- Directed by: Bitto Albertini
- Screenplay by: Evroni Ebert; Mario Amendola; Bitto Albertini;
- Story by: Mario Amendola
- Starring: George Martin; Salvatore Borghese; Willi Colombini;
- Cinematography: Umberto Grassia
- Edited by: Vincenzo Vanni
- Music by: Ruggero Cini
- Production companies: Cinesecolo-INDIEF; Terra-Filmkunst;
- Release dates: 1968 (Italy); 17 July 1968 (West Germany);
- Running time: 100 minutes
- Countries: Italy; West Germany;

= 3 Supermen a Tokyo =

3 Supermen a Tokyo (Note: The title is often misspelled as 3 supermen in Tokio, even on the Italian DVD release.) is a 1968 superhero comedy film directed by Bitto Albertini.

== Synopsis ==
Two ruthless thieves known as "the supermen" are captured by the government, and in exchange for commuting their sentence they are forced to accompany the agent Martin, who has a mission to find a recording which, if brought to light, would cause a political scandal. But the road is not easy, and they encounter all kinds of obstacles.

==Production==
3 Supermen a Tokio did not have any of the original cast outside Gloria Paul of the original film The Three Fantastic Supermen.

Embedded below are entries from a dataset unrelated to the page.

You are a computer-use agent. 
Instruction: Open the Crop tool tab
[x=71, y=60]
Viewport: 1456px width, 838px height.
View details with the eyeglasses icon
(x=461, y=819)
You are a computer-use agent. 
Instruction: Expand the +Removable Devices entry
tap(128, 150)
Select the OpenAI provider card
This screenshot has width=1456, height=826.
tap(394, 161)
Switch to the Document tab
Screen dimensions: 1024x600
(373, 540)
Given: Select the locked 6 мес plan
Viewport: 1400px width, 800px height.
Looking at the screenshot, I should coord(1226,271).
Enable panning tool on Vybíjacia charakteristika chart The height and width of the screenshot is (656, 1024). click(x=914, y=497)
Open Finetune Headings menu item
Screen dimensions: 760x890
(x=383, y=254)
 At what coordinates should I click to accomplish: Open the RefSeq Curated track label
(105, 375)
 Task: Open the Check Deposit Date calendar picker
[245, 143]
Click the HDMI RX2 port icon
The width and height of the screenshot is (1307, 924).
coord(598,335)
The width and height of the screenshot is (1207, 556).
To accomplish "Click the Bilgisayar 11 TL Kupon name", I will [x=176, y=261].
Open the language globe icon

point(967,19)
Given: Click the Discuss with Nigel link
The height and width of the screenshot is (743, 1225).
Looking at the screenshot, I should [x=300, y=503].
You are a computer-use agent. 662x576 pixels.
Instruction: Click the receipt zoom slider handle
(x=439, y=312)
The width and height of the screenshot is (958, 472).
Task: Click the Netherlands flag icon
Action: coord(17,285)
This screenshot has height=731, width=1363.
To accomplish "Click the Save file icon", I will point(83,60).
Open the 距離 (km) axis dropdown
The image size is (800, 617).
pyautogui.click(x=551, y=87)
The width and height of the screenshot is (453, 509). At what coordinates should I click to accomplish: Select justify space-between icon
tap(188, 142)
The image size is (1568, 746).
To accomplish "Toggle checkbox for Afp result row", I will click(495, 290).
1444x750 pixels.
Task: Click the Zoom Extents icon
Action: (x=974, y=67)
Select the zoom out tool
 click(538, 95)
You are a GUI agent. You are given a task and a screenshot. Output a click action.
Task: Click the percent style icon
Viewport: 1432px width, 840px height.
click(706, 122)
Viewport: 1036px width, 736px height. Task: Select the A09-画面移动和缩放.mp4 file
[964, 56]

3 Supermen a Tokio was shot in Tokyo. When shooting there, director Bitto Albertini stated that filming was shot with indifference from the Japanese passers-by when shooting a car chase with the scene being shot with hidden cameras in hopes to capture the shocked reactions from the crowd.

==Release==
3 Superman a Tokyo was released in Italy in 1968. It was released in Germany as Drei tolle Kerle on 17 July 1968.